This has been a confusing and unpredictable year for Google’s users and observers, who can’t tell if the search giant is focused on shedding weight or expanding its reach.
On one hand, Google made the wise decision to drop more than a dozen underused products (Aardvark, Sidewiki, etc.) in 2011 while also launching the mega-successful social network Google+.
But looking at the tech company’s other launches, including this week’s liftoff for Google Flights, a disturbing trend becomes apparent: Google seems perfectly comfortable to be a copycat, not an innovator.
Just look back at some of the more recent Google projects:
• Google Offers: A knockoff of Groupon, which was already being copied by upward of 500 competitors.
• +1 Button: Google’s stab at a “Tweet” or “Like” button. Didn’t really make sense until Google+ came along a month later — and even then wasn’t integrated for another two months.

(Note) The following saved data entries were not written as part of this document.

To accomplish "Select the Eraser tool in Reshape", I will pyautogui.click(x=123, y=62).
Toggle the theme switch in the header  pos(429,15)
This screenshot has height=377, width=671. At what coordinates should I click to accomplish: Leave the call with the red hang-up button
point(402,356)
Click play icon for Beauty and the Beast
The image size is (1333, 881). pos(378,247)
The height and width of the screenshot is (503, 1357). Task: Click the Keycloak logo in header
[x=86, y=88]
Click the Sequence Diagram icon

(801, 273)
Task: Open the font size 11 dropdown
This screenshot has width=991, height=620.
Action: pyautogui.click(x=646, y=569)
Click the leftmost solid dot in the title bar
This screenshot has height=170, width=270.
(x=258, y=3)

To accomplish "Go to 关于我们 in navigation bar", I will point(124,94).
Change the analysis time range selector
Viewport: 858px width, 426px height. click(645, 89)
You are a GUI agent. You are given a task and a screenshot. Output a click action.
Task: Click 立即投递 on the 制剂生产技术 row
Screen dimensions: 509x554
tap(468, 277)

• Music Beta by Google: Great potential, but still showed up late to the party, launching two months after Amazon CloudDrive
And now we have Google Flights, which lets you find and book air travel. Who’s heard of such a thing? Oh wait, everyone. Back in 2007.
Don’t get me wrong. This product was destined to become reality, seeing as how Google recently completed its purchase of ITA Software, which powers the flight search tools for most major airlines.
But the real issue is that Google simply isn’t bringing much to the table. The execs saw Orbitz, Expedia, Travelocity and Kayak making money, and they wanted to swipe some of that money. Hey, that’s life in a capitalist society. But a company like Google has to do a lot more than just show up.
Google Flights is a speedy but altogether mediocre tool, one that drives you to airline sites for purchase. This is a model pioneered by Kayak, which also lets you scan other third-party sites like Travelocity and Priceline.
In a head-to-head comparison, The New York Times found Kayak to be a better option, though the writer gave Google credit for speed and simplicity.
But this is the very thing that’s wrong with Google Flights: It’s OK. It’s fine. It has potential.
That’s great if you’re talking about some startup graduating out of Ycombinator. But this is Google. When Google decides to go into a five-year-old industry already filled with strong competitors, why should we expect anything less than a generational leap forward? Instead, we get what we’ve recently come to expect from Google: a faster, whitewashed version of someone else’s idea.
Google Flights isn’t bad. But the message it sends sure is.